> _Word and element location records_
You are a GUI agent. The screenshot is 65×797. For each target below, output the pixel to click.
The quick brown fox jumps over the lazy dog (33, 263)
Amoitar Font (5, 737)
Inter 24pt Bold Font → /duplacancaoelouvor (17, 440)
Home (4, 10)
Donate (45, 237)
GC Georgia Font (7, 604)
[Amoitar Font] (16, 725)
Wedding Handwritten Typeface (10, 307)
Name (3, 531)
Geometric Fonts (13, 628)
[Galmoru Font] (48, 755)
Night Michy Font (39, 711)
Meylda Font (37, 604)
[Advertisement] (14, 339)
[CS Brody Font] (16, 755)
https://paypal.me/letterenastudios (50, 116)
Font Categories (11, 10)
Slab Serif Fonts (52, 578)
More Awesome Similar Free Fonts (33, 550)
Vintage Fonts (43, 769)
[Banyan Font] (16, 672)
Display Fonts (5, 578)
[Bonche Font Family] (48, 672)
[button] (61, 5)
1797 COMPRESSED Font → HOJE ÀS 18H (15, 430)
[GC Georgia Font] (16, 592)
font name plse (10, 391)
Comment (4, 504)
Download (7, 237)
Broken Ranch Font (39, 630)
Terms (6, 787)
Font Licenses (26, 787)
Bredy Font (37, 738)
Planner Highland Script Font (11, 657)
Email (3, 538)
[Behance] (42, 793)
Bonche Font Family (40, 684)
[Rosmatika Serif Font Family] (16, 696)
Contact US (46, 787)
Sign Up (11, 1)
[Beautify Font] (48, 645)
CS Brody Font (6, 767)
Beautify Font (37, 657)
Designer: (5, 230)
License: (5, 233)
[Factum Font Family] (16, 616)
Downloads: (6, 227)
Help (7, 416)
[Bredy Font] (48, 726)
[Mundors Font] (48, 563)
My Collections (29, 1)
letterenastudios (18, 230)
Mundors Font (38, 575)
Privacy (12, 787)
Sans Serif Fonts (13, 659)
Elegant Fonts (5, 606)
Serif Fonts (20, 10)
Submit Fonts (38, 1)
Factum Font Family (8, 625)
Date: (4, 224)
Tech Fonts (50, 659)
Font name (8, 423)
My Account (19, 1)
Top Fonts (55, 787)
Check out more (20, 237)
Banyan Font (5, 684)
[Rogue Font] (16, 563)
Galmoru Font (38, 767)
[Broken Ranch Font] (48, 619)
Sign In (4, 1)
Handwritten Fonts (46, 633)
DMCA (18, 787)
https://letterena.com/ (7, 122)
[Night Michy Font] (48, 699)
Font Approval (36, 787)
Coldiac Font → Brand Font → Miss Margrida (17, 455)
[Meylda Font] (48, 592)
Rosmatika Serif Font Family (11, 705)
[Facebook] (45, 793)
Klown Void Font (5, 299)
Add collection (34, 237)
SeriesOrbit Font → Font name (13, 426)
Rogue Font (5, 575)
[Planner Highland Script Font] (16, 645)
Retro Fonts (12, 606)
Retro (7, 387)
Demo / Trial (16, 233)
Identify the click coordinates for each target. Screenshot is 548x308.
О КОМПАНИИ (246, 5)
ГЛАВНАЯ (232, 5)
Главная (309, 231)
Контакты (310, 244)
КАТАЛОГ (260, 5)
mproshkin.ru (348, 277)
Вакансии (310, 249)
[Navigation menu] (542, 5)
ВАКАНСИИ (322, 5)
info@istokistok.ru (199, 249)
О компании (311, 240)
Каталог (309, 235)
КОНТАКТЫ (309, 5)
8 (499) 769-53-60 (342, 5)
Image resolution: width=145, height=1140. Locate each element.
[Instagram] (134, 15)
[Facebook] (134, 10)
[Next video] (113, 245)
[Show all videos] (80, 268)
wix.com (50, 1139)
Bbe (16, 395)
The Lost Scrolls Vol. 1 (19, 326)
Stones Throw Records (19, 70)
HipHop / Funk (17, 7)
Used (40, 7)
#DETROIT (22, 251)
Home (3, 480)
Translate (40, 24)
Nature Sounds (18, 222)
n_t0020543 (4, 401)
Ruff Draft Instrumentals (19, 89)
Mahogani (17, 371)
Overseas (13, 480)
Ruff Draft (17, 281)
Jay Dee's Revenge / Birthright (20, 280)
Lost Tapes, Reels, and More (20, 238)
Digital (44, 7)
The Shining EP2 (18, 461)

> _GIVEN TASK_
Reproduce all of the data above line for line, with no changes.

> _THE REPLY_
You are a GUI agent. The screenshot is 65×797. For each target below, output the pixel to click.
The quick brown fox jumps over the lazy dog (33, 263)
Amoitar Font (5, 737)
Inter 24pt Bold Font → /duplacancaoelouvor (17, 440)
Home (4, 10)
Donate (45, 237)
GC Georgia Font (7, 604)
[Amoitar Font] (16, 725)
Wedding Handwritten Typeface (10, 307)
Name (3, 531)
Geometric Fonts (13, 628)
[Galmoru Font] (48, 755)
Night Michy Font (39, 711)
Meylda Font (37, 604)
[Advertisement] (14, 339)
[CS Brody Font] (16, 755)
https://paypal.me/letterenastudios (50, 116)
Font Categories (11, 10)
Slab Serif Fonts (52, 578)
More Awesome Similar Free Fonts (33, 550)
Vintage Fonts (43, 769)
[Banyan Font] (16, 672)
Display Fonts (5, 578)
[Bonche Font Family] (48, 672)
[button] (61, 5)
1797 COMPRESSED Font → HOJE ÀS 18H (15, 430)
[GC Georgia Font] (16, 592)
font name plse (10, 391)
Comment (4, 504)
Download (7, 237)
Broken Ranch Font (39, 630)
Terms (6, 787)
Font Licenses (26, 787)
Bredy Font (37, 738)
Planner Highland Script Font (11, 657)
Email (3, 538)
[Behance] (42, 793)
Bonche Font Family (40, 684)
[Rosmatika Serif Font Family] (16, 696)
Contact US (46, 787)
Sign Up (11, 1)
[Beautify Font] (48, 645)
CS Brody Font (6, 767)
Beautify Font (37, 657)
Designer: (5, 230)
License: (5, 233)
[Factum Font Family] (16, 616)
Downloads: (6, 227)
Help (7, 416)
[Bredy Font] (48, 726)
[Mundors Font] (48, 563)
My Collections (29, 1)
letterenastudios (18, 230)
Mundors Font (38, 575)
Privacy (12, 787)
Sans Serif Fonts (13, 659)
Elegant Fonts (5, 606)
Serif Fonts (20, 10)
Submit Fonts (38, 1)
Factum Font Family (8, 625)
Date: (4, 224)
Tech Fonts (50, 659)
Font name (8, 423)
My Account (19, 1)
Top Fonts (55, 787)
Check out more (20, 237)
Banyan Font (5, 684)
[Rogue Font] (16, 563)
Galmoru Font (38, 767)
[Broken Ranch Font] (48, 619)
Sign In (4, 1)
Handwritten Fonts (46, 633)
DMCA (18, 787)
https://letterena.com/ (7, 122)
[Night Michy Font] (48, 699)
Font Approval (36, 787)
Coldiac Font → Brand Font → Miss Margrida (17, 455)
[Meylda Font] (48, 592)
Rosmatika Serif Font Family (11, 705)
[Facebook] (45, 793)
Klown Void Font (5, 299)
Add collection (34, 237)
SeriesOrbit Font → Font name (13, 426)
Rogue Font (5, 575)
[Planner Highland Script Font] (16, 645)
Retro Fonts (12, 606)
Retro (7, 387)
Demo / Trial (16, 233)
Identify the click coordinates for each target. Screenshot is 548x308.
О КОМПАНИИ (246, 5)
ГЛАВНАЯ (232, 5)
Главная (309, 231)
Контакты (310, 244)
КАТАЛОГ (260, 5)
mproshkin.ru (348, 277)
Вакансии (310, 249)
[Navigation menu] (542, 5)
ВАКАНСИИ (322, 5)
info@istokistok.ru (199, 249)
О компании (311, 240)
Каталог (309, 235)
КОНТАКТЫ (309, 5)
8 (499) 769-53-60 (342, 5)
Image resolution: width=145, height=1140. Locate each element.
[Instagram] (134, 15)
[Facebook] (134, 10)
[Next video] (113, 245)
[Show all videos] (80, 268)
wix.com (50, 1139)
Bbe (16, 395)
The Lost Scrolls Vol. 1 (19, 326)
Stones Throw Records (19, 70)
HipHop / Funk (17, 7)
Used (40, 7)
#DETROIT (22, 251)
Home (3, 480)
Translate (40, 24)
Nature Sounds (18, 222)
n_t0020543 (4, 401)
Ruff Draft Instrumentals (19, 89)
Mahogani (17, 371)
Overseas (13, 480)
Ruff Draft (17, 281)
Jay Dee's Revenge / Birthright (20, 280)
Lost Tapes, Reels, and More (20, 238)
Digital (44, 7)
The Shining EP2 (18, 461)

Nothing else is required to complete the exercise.